• What the exercise asks: Begin at the line containing "You are a GUI" and restate it and each line after it exactly, up to and including the last line below. Leave pictures out.

• Exercise data:
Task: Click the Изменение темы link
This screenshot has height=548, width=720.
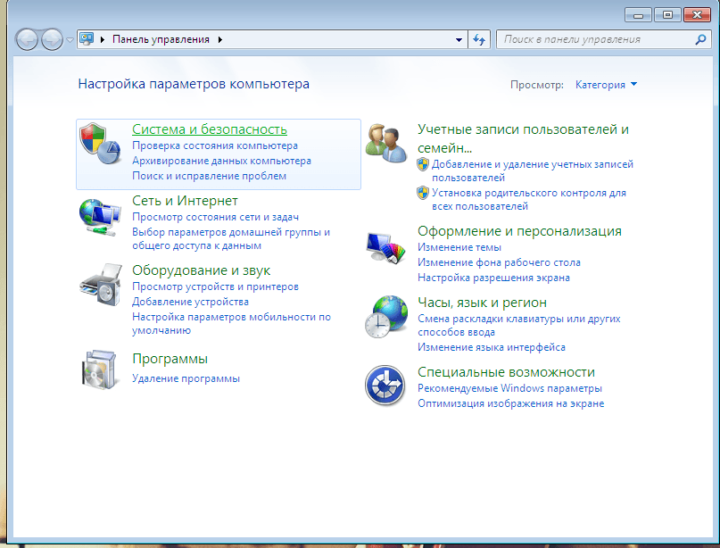Action: tap(459, 247)
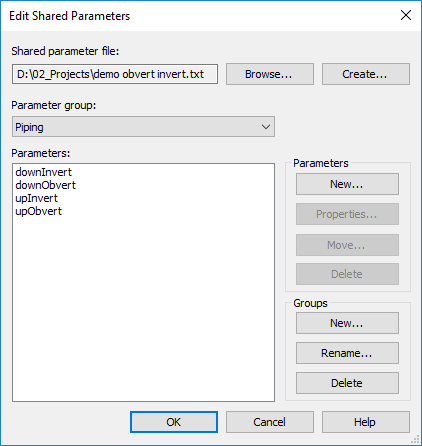Cancel editing shared parameters
Viewport: 422px width, 446px height.
[x=270, y=422]
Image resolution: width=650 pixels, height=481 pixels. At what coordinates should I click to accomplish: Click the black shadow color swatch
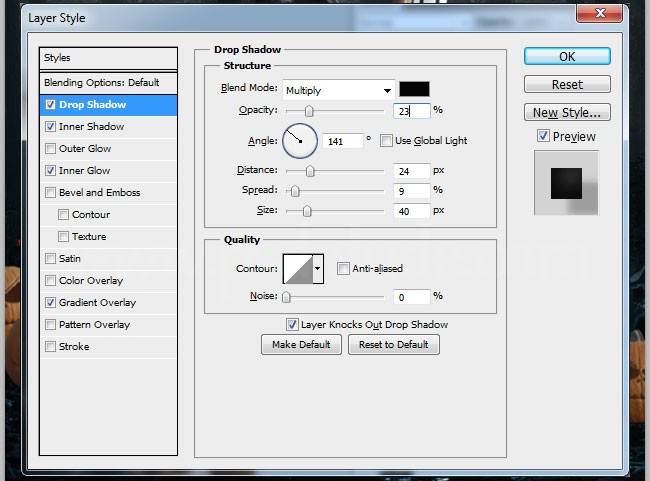(414, 89)
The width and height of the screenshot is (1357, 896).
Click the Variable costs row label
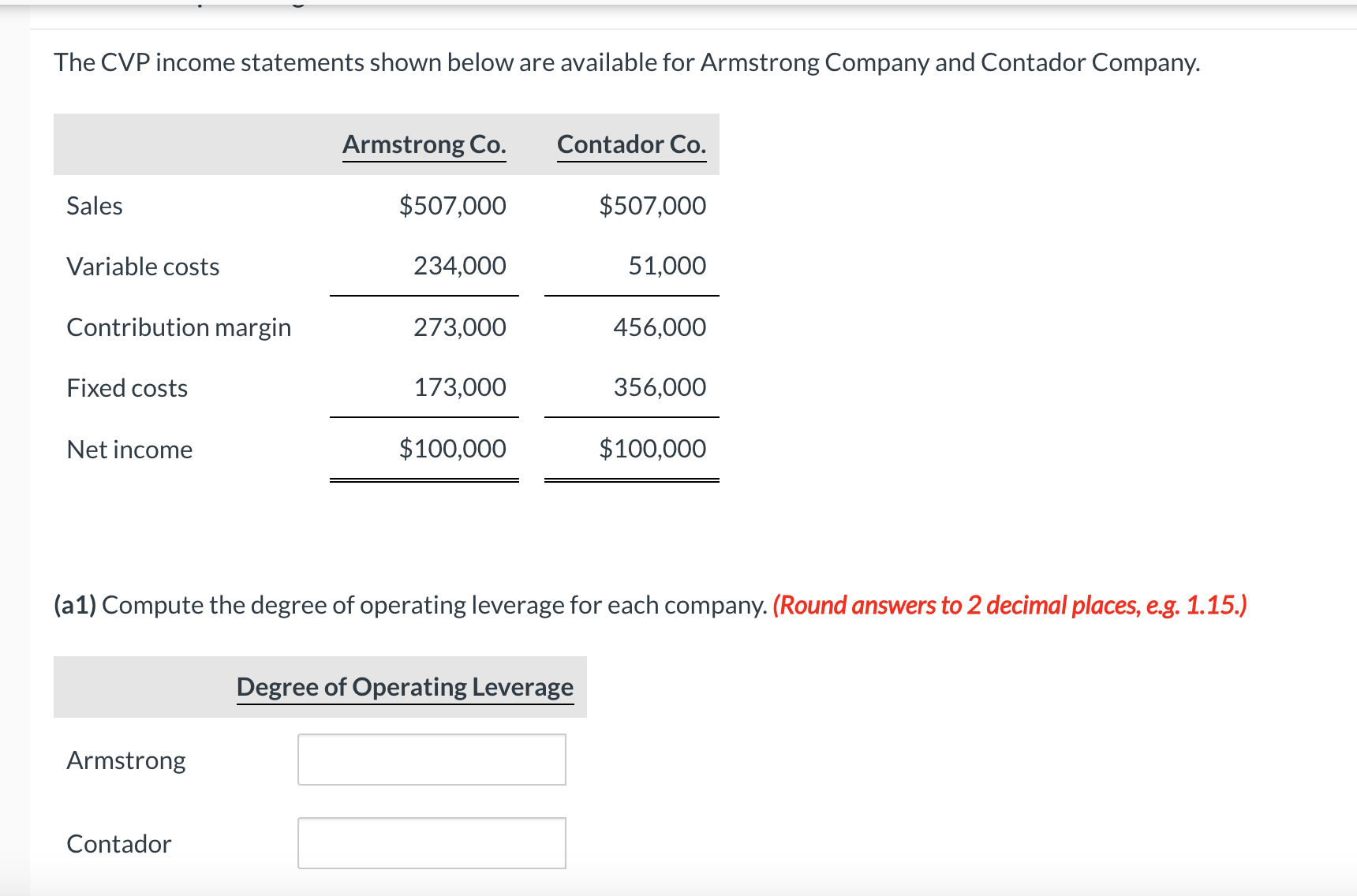point(143,266)
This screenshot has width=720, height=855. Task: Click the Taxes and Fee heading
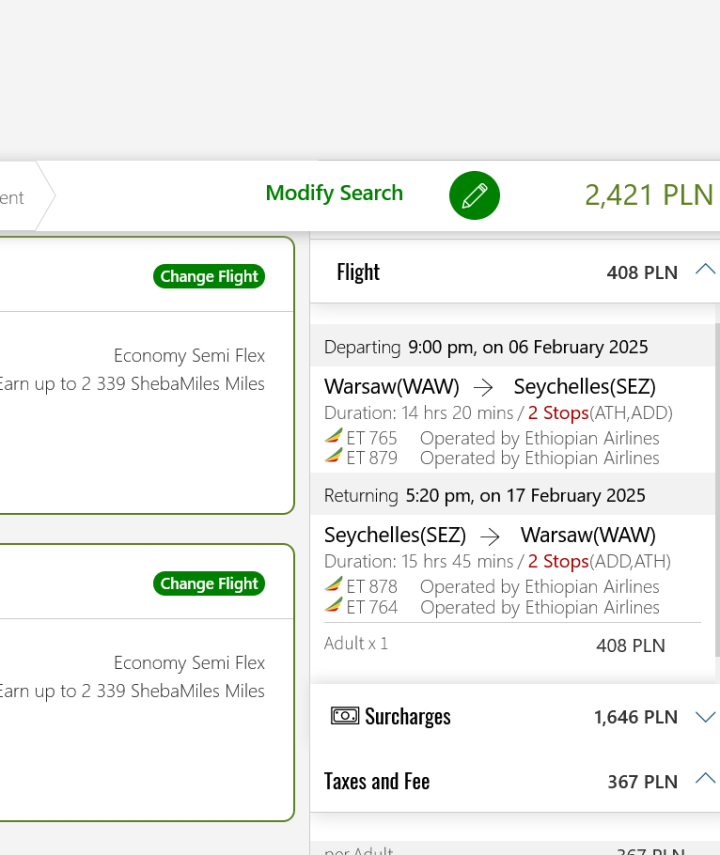point(377,781)
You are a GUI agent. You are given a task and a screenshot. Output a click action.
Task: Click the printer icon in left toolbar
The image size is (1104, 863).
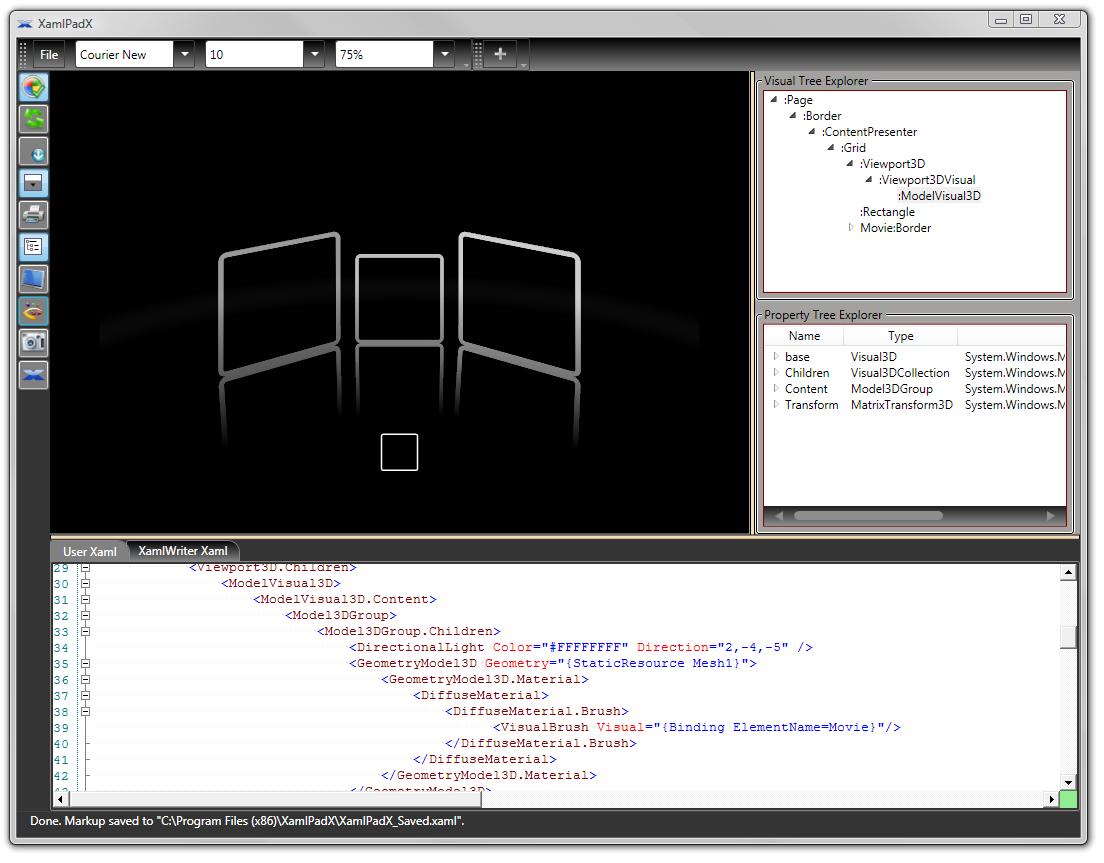34,215
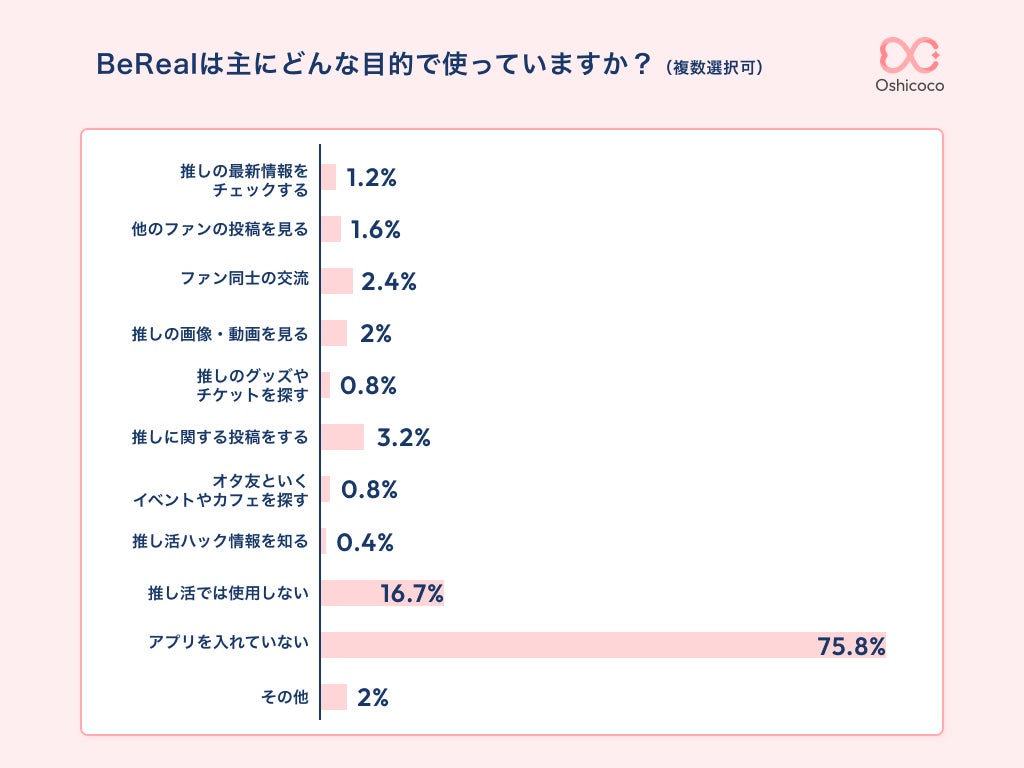This screenshot has width=1024, height=768.
Task: Click the 2.4% bar for ファン同士の交流
Action: pyautogui.click(x=337, y=281)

• Response area:
You are a GUI agent. You are given a task and a screenshot. Output a click action.
Task: Click the printer icon in left toolbar
The image size is (1104, 863).
34,215
This screenshot has width=1024, height=768.
Task: Click the 2.4% bar for ファン同士の交流
Action: pyautogui.click(x=337, y=281)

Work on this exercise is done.